Cemeteries, tombstones, graves

The cemetery was established in the autumn of 1914 by the corps guarding the Nagymegyer POW camp and the Hungarian authorities of the time, after the city did not allow the burial of a large number of prisoners of war who had died of infectious diseases prevalent in the camp. The original area of the POW cemetery was 1362 m2. The cemetery itself consisted of three parts. The first part is the so-called Serbian cemetery. Today, only this part of the war cemetery remains. 5464 Serbian and Montenegrin prisoners of war were buried here between 1914 and 1918. November 1. The second and third parts were liquidated in the fifties of the 20th century, and the city opened a street on its territory.

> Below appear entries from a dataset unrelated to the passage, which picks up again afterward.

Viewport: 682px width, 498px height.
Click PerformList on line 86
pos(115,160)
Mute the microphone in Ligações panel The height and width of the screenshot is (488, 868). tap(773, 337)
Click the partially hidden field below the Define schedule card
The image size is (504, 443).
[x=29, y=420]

Between the two world wars, the Czechoslovak state paid great attention to the care of the cemetery, which was registered as a war cemetery. After November 1938, when Nagymegyer returned to Hungary, the cemetery continued to be cared for in an exemplary manner. Unfortunately, the care of the war cemetery was neglected after World War II. After 1989, negotiations between the Slovak Republic and the Republic of Serbia began for the first time in 2001. As a result, on October 13, 2008, the prime ministers of the two states signed an agreement in Belgrade on the mutual care of military graves. As a result of the process, the Nagymegyer City Government had the former war cemetery restored in 2003. As a result of the renovation work, a cross was placed parallel to the small chapel here, trees were planted and the previously overgrown area was completely cleared.

Inventory number:

42

Collection:

Repository

Municipality:

Nagymegyer   (Nagymegyer, Fučík u. (Fučíková))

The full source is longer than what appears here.